:: Problem to solve ::
Could you repeat the listing exactly, leaving out the pictures?

= = =

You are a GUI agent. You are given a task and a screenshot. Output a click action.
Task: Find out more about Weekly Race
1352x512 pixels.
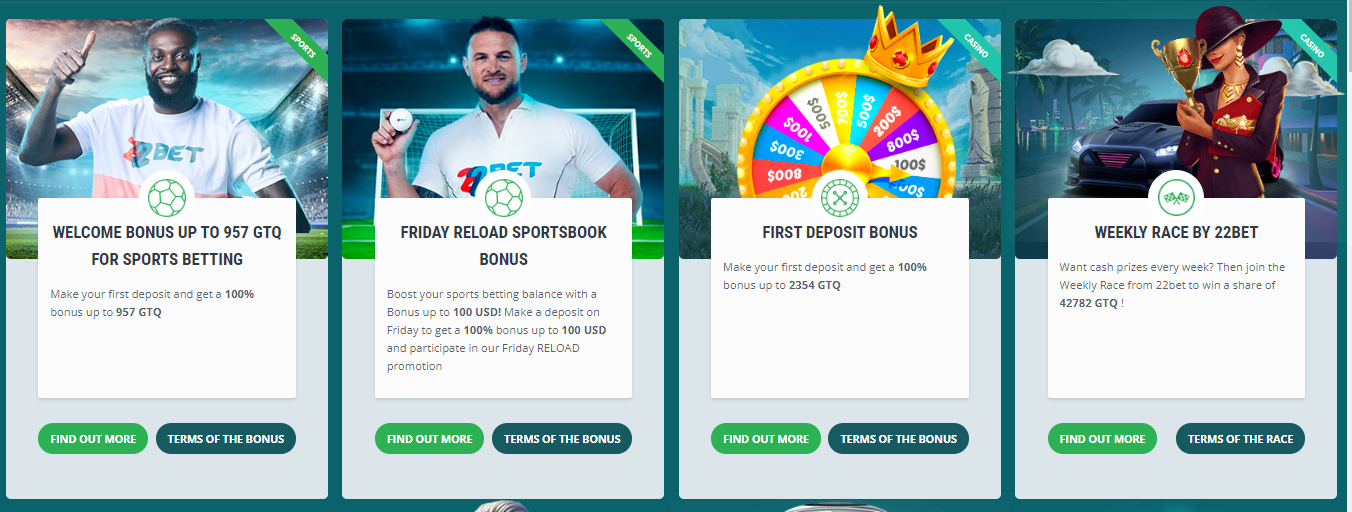click(1102, 438)
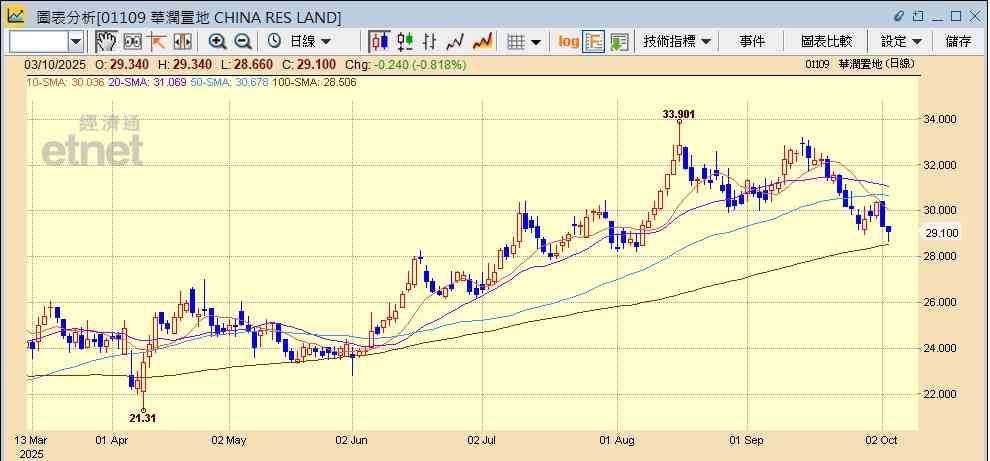Open the 技術指標 menu
Screen dimensions: 990x461
point(677,41)
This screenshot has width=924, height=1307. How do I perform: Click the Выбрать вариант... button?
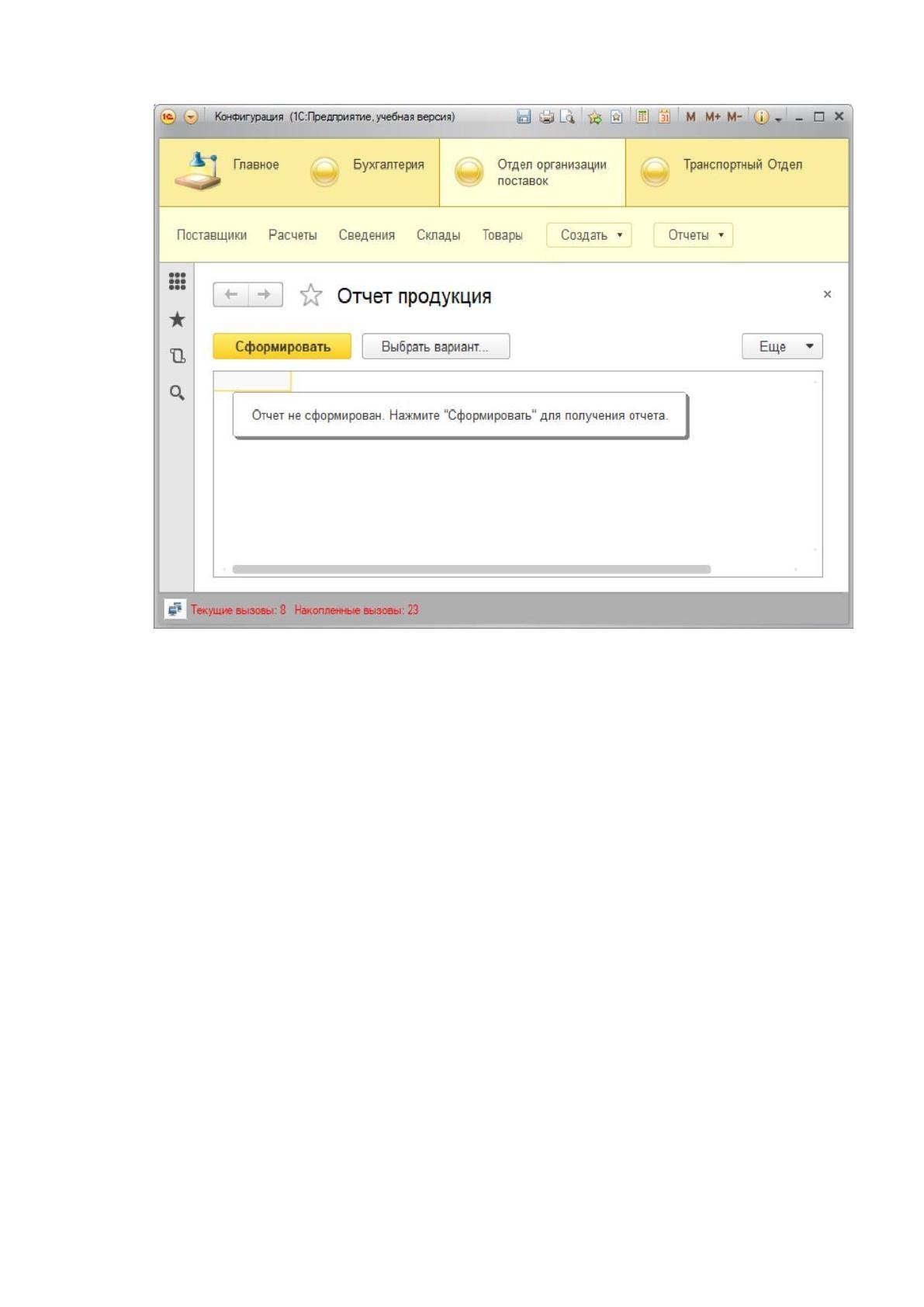(x=436, y=346)
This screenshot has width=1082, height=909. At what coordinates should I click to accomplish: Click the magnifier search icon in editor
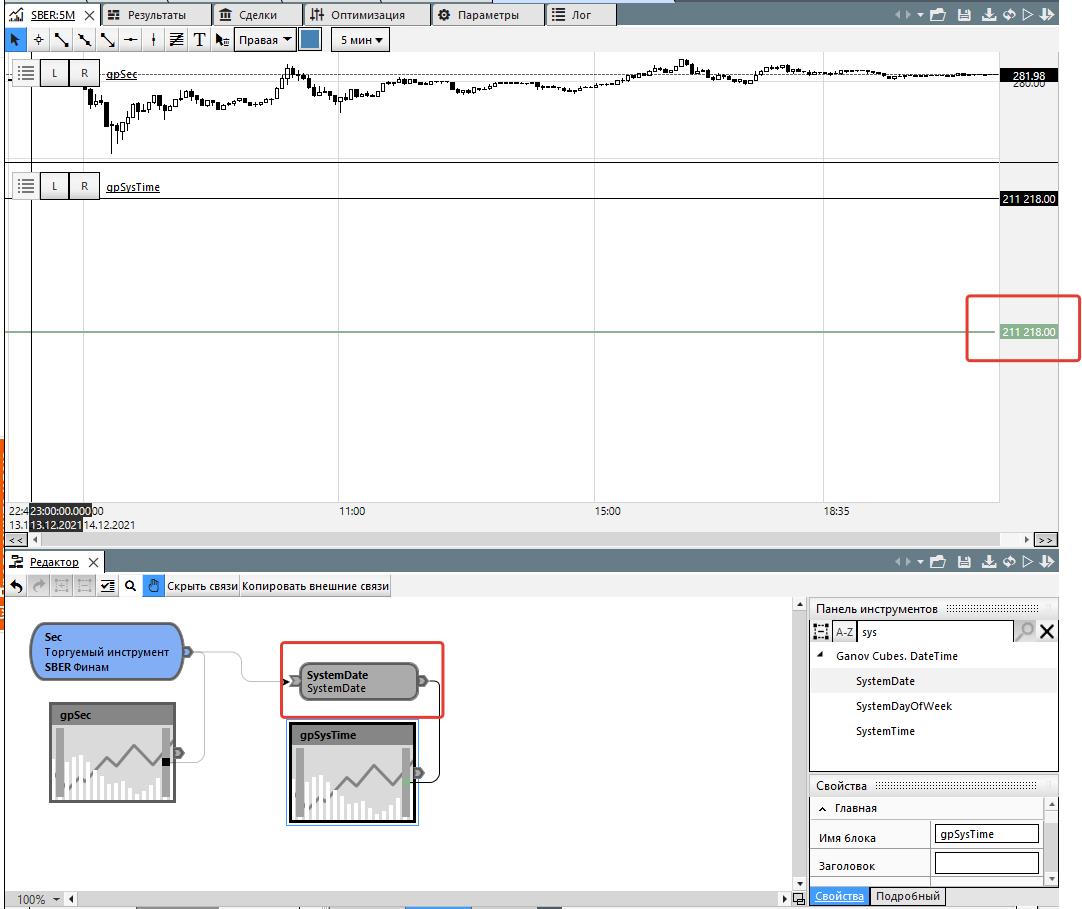(x=130, y=587)
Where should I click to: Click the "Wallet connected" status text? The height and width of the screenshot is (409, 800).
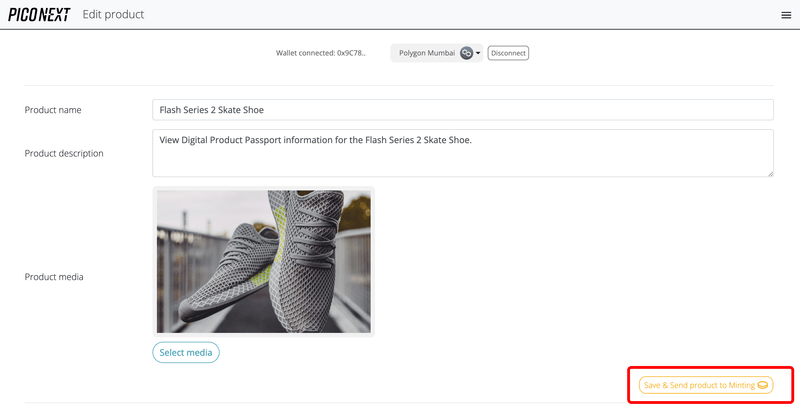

= = =

:: Result of the exercise ::
You are a GUI agent. You are given a task and a screenshot. Output a click action.
Task: Find out more about Weekly Race
1352x512 pixels.
click(1102, 438)
Open the 技術指標 menu
Screen dimensions: 990x461
point(677,41)
This screenshot has width=924, height=1307. How do I perform: Click the Выбрать вариант... button?
(x=436, y=346)
This screenshot has width=1082, height=909. At what coordinates should I click to accomplish: Click the magnifier search icon in editor
(x=130, y=587)
Where should I click to: Click the "Wallet connected" status text? The height and width of the screenshot is (409, 800).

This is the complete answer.